Ya, setiap keluarga memang punya value masing-masing kan. Dan kebetulan saja, keluargaku menempatkan liqo sebagai value. Sebagai anak tertua, hal tersebut jadi terasa seperti kewajiban yang sangat besar. Sama besarnya dengan menggunakan hijab. Mungkin.

Karena itu dibutuhkan keberanian besar untuk berhenti. Jangankan untuk berhenti, untuk bolos liqo saja rasanya sudah sangat bersalah.


Kegiatan Liqo dan Uninstall WhatsApp

Lalu, apa hubungannya antara liqo dan WhatsApp?

Liqo, bagiku bukan hanya datang sepekan sekali. Tapi juga segala kegiatan yang mengiringinya. Tanggung jawab organisasi, kegiatan ke masyarakat, mengadakan seminar ini itu, dan lain sebagainya. 
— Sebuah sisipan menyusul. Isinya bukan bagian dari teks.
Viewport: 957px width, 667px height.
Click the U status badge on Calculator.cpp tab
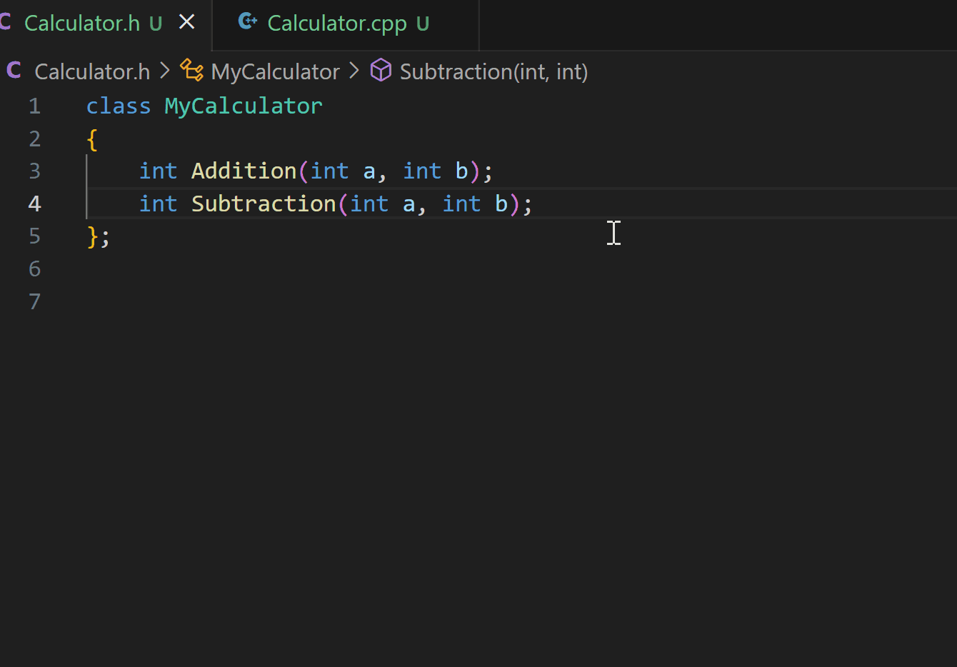pyautogui.click(x=423, y=24)
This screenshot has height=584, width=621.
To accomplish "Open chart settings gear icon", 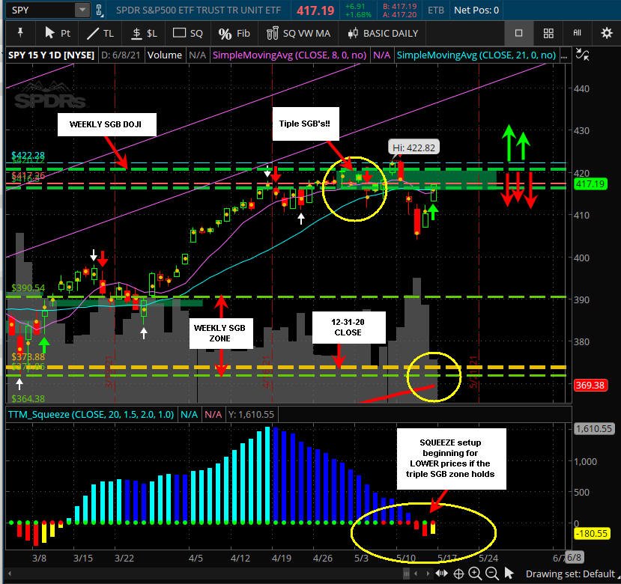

Berbagai kegiatan itu, sering kali membutuhkan koordinasi via WhatsApp. Ketika aku uninstall WhatsApp, rasanya seperti lari dari tanggung jawab. Padahal, keberadaanku di sana juga tidak terlalu penting atau signifikan.

Di satu titik, aku juga menyadari bahwa aku tidak suka tampil dan terlibat dalam banyak kegiatan. Aku senang duduk di belakang layar tanpa tanggung jawab terikat. Aku suka menyendiri dan tenggelam dalam pikiranku. Sedikit interaksi mungkin boleh juga, tapi aku tidak suka diandalkan untuk sesuatu yang (sering kali) bahkan sekedar basa basi.

Aku menemukan bahwa pikiranku tidak relevan dengan yang mereka harapkan. Bahwa aku dimanfaatkan karena aku masih muda dan gemar berselancar di sosial media. Bahwa ideku diminta karena aku paling muda, tapi sering kali tidak dipertimbangkan. Lebih menyebalkan lagi, bahkan kadang diolok karena terlalu "gaul".

Tindakan uninstall WhatsApp memberikan banyak manfaat dan keuntungan bagiku. Memberikan kebebasan dan membuatku merasa punya kuasa penuh akan diriku sendiri. Sekaligus memberikan batasan yang jelas antara aku dan orang lain.

Tapi di sisi lain, membuatku terlihat seperti orang yang lari dari tanggung jawab. Lebih dari itu, aku tidak suka ketika tindakanku dianggap sebagai bagian dari tanggung jawab orang tuaku. Sehingga, tindakan yang menimbulkan tanda tanya akan selalu dikonfirmasi pada orang tuaku. Yang pada akhirnya, aku harus menjelaskan banyak hal -- yang tentu saja terdengar tidak masuk akal bagi sebagian besar dari mereka. 

Aku lelah pada kondisi ketika segala hal yang aku lakukan selalu sampai pada orang tua. Bahkan meski hanya kesalahan kecil saja. Aku lelah pada kondisi ketika segala hal yang kulakukan, kukatakan, bahkan tuliskan bisa sampai ke orang tua. Bahwa ketika seseorang ingin sesuatu dariku, mereka minta izin pada orangtuaku, bukan padaku. Itu saja.


Syukurnya, sekarang aku punya kesempatan itu. Syukurnya, aku punya pasangan yang memberikanku keberanian bahwa tidak apa-apa melakukan apa yang ingin aku lakukan. Bahwa tidak apa-apa menolak sesuatu yang tidak mau kulakukan. Meski aku tahu kalau itu baik.

Aku ingin hilang.

Dan aku bersyukur, tampaknya dia paham definisi "hilang" yang kumaksud.